WHAT TO PRODUCE: Copy out the material below in full, substituting "Find the position of" wherever "Identify the location of" occurs and keeping every other word as it is.

Target pointing data:
——

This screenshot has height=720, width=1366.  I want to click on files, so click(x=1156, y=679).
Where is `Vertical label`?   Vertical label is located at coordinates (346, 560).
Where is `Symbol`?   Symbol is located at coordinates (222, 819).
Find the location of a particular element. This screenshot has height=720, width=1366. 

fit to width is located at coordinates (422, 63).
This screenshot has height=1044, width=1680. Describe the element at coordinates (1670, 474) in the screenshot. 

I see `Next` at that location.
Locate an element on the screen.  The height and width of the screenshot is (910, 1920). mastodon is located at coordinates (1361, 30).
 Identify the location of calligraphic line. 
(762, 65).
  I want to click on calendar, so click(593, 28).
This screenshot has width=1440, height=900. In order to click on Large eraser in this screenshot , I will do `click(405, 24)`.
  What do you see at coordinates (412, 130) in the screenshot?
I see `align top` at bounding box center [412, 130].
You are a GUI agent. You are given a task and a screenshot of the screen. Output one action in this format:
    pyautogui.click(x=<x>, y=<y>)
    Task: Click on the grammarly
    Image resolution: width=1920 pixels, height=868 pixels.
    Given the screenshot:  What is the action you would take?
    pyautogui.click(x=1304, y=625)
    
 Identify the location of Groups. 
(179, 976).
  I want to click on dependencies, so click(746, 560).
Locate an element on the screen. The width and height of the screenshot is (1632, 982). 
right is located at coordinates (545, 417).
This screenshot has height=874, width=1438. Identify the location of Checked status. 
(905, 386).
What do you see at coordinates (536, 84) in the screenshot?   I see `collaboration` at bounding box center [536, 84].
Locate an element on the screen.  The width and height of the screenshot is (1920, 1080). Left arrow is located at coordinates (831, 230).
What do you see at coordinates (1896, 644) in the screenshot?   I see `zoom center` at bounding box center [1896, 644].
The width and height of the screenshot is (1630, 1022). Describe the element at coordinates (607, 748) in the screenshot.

——

FINAL RESULT:
This screenshot has height=720, width=1366.  I want to click on files, so click(x=1156, y=679).
Where is `Vertical label`?   Vertical label is located at coordinates (346, 560).
Where is `Symbol`?   Symbol is located at coordinates (222, 819).
Find the location of a particular element. This screenshot has height=720, width=1366. 

fit to width is located at coordinates (422, 63).
This screenshot has height=1044, width=1680. Describe the element at coordinates (1670, 474) in the screenshot. 

I see `Next` at that location.
Locate an element on the screen.  The height and width of the screenshot is (910, 1920). mastodon is located at coordinates (1361, 30).
 Find the position of calligraphic line. 
(762, 65).
  I want to click on calendar, so click(593, 28).
This screenshot has width=1440, height=900. In order to click on Large eraser in this screenshot , I will do `click(405, 24)`.
  What do you see at coordinates (412, 130) in the screenshot?
I see `align top` at bounding box center [412, 130].
You are a GUI agent. You are given a task and a screenshot of the screen. Output one action in this format:
    pyautogui.click(x=<x>, y=<y>)
    Task: Click on the grammarly
    Image resolution: width=1920 pixels, height=868 pixels.
    Given the screenshot:  What is the action you would take?
    pyautogui.click(x=1304, y=625)
    
 Find the position of Groups. 
(179, 976).
  I want to click on dependencies, so click(746, 560).
Locate an element on the screen. The width and height of the screenshot is (1632, 982). 
right is located at coordinates (545, 417).
This screenshot has height=874, width=1438. Find the position of Checked status. 
(905, 386).
What do you see at coordinates (536, 84) in the screenshot?   I see `collaboration` at bounding box center [536, 84].
Locate an element on the screen.  The width and height of the screenshot is (1920, 1080). Left arrow is located at coordinates (831, 230).
What do you see at coordinates (1896, 644) in the screenshot?   I see `zoom center` at bounding box center [1896, 644].
The width and height of the screenshot is (1630, 1022). Describe the element at coordinates (607, 748) in the screenshot.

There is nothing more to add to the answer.